Gern erzählt er, dass die französische Küche eigentlich aus Neapel und seinem Königshof stammt, oder dass das Schachbrettmuster der Altstadt bereits von den alten Griechen im ersten Jahrtausend vor Christus angelegt wurde – es diente als Vorbild für viele weitere Städte und ist bis heute in seinen Grundzügen erhalten geblieben.

Einkaufsluxus: Die Kuppeln der Galleria Umberto

©Getty Images/iStockphoto/giorgiogalano/iStockphoto

Er schwärmt vom prächtigen Teatro di San Carlo, dem ältesten noch aktiven Opernhaus der Welt, oder der paradisischen Küste, an der schon Julius Cäsar seine Sommerferien verbrachte. Kurz: Neapel, ist Amedeo überzeugt, ist die tollste Stadt der Welt. Das mag ein wenig übertrieben sein – wer aber ein bisschen Zeit hier verbringt, merkt schnell: So ganz unrecht hat er nicht.

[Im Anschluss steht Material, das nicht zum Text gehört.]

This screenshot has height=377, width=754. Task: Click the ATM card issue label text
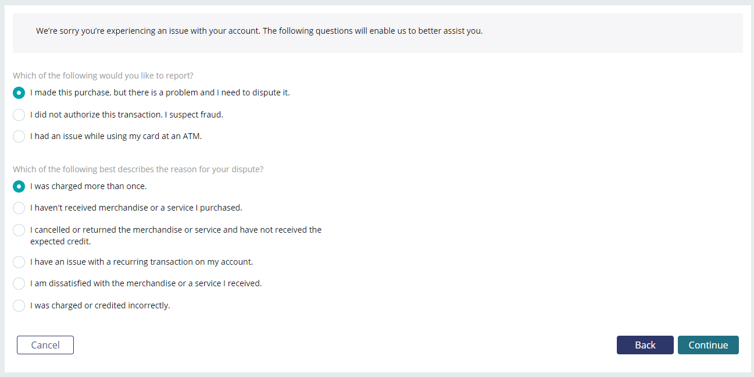(116, 136)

Die Stadt atmet den Zauber und die Magie eines Ortes, der schon seit vielen Jahrtausenden von Menschen bewohnt und gestaltet wird. Weil sie nie zerstört wurde, sind all diese Zeiten bis heute sichtbar:  Auf griechischen Fundamenten stehen mittelalterliche Mauern mit gotischen Fenstern, die scheinbar nahtlos in eine barocke Fasade übergehen, über frühchristlichen Katakomben türmen sich romanische Kirchenfronten, und irgendwo hat jemand noch eine römische Säule eingemauert. Das alles sieht oft aus, als ob die Stadt nicht gebaut, sondern gewachsen, gewuchert, wäre, wie ein uralter Baum.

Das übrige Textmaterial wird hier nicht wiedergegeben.